Lettera aperta ai miei compagni juventini

di Gianlorenzo Muraca |

Cari Juventini,

in questi nove anni (o, meglio, 3155 giorni) dovreste aver ormai imparato bene le regole del gioco. Quando la Juve vince, senza se e senza ma, il calcio scompare e lascia il posto a veleni e movioloni interminabili come quello a cui abbiamo assistito durante la sesta giornata, culminato nella surreale apparizione di Rizzoli al Club di Sky per chiarire l’errore subito dall’Inter nella gara casalinga con il Parma, solo il più recente di una infinita serie di weekend in cui il campo viene messo da parte. Quando la Juve vince, c’è sempre spazio per parlare di altro e quand’anche non vi sia e non si riesce a trovarlo, si minimizzano i successi con banale retorica (“era la favorita”, “ha fatto il suo dovere”, “l’obiettivo era la Champions” e così via).

La musica cambia radicalmente nelle rare occasioni in cui la Juve perde, specie se perde male, specie se subendo torti macroscopici e specie se, contestualmente, gli altri vincono. Ecco, allora, che il calcio torna sulle bocche e sulle penne dei cronisti e alle moviole viene riservato il tempo e lo spazio che meriterebbero sempre, pochi secondi in tv, poche righe sui giornali.

Il racconto del calcio in Italia è questo e non cambierà mai, lo sappiamo. Quanto accaduto nell’ultimo turno prefestivo non ha nulla di anomalo, né di sorprendente, se non una sonora sconfitta casalinga a cui certamente non si può esser preparati. Tutto il resto è storia vecchia, trita e ritrita, vista e rivista. Chi si aspettava che i giornalisti avrebbero speso fiumi di inchiostro e di parole per segnalare l’assurdità della pubblicazione di una sentenza a due ore di distanza da una gara, che ha costretto un club a rettificare la lista dei convocati a pochi minuti dal riscaldamento, probabilmente in questi anni ha guardato troppa Premier League.

A chi credeva che il povero La Penna venisse messo alla berlina per gli errori commessi o a chi si illudeva che venissero illustrate le differenze tra l’intervento di Cuadrado su Castrovilli, giustamente sanzionato, e quello che lo stesso Cuadrado subì da De Roon una settimana prima, suggerisco un ripasso della recente storia calcistica italiana, troverà lì risposta a ogni dubbio.

Tifare Juve significa anche accettare tutto questo, non con rassegnazione, ma con consapevolezza.

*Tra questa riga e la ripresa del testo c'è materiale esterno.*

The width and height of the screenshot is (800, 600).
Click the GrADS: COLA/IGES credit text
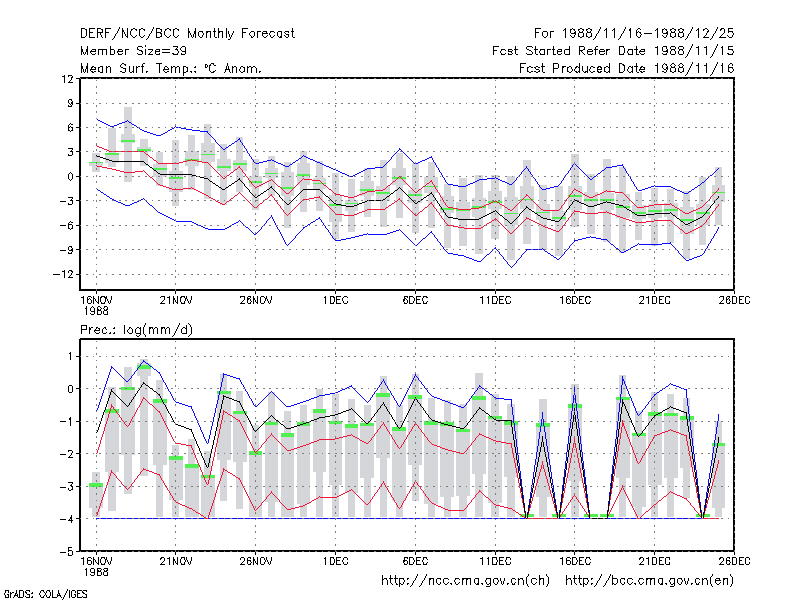click(45, 594)
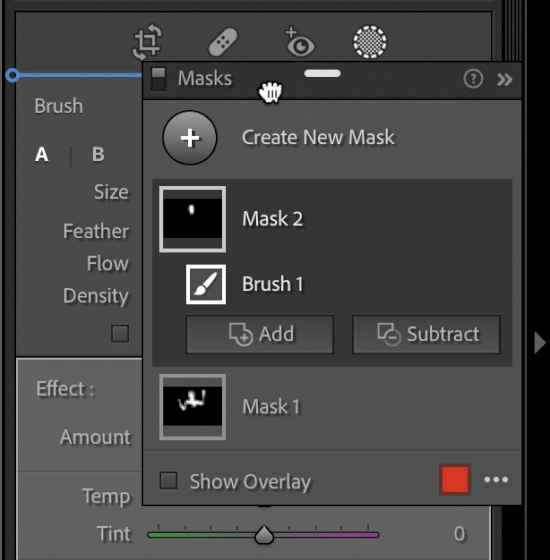The width and height of the screenshot is (550, 560).
Task: Select Mask 2 entry label
Action: 272,219
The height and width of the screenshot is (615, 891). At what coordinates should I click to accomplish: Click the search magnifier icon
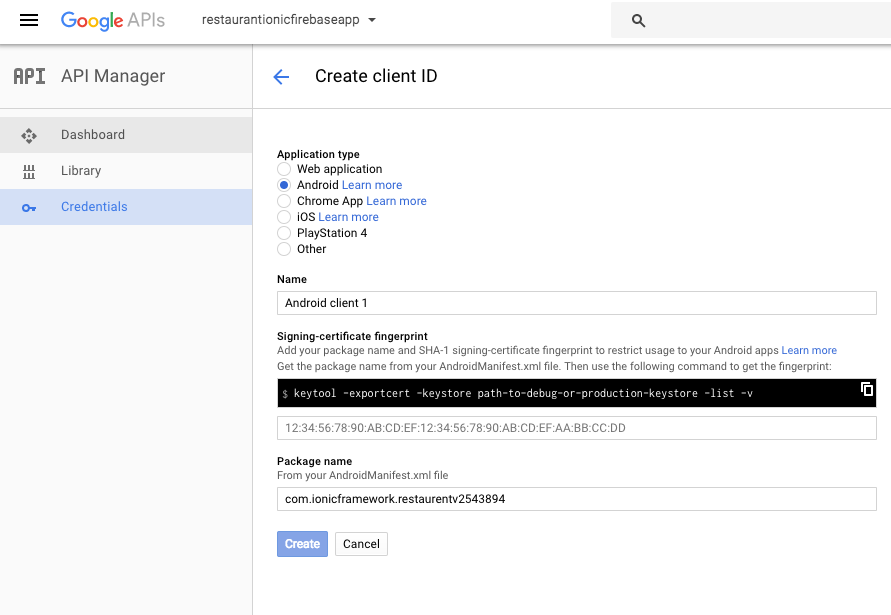(638, 21)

La sconfitta brucia, la classifica non sorride e le cose che non vanno sono tante, ma abbiamo vissuto momenti peggiori. Non dimenticate che noi siamo la gente della Juve, sappiamo gioire, sappiamo soffrire, sappiamo stringere i denti e, soprattutto, sappiamo vincere.

Non indigniamoci, dunque, restiamo sereni. Non dividiamoci in correnti o fazioni, restiamo uniti.

Costituire un fronte unico è la sola arma che abbiamo per combattere. Non sprechiamola.

Buon Natale e buone feste, forza Juve sempre.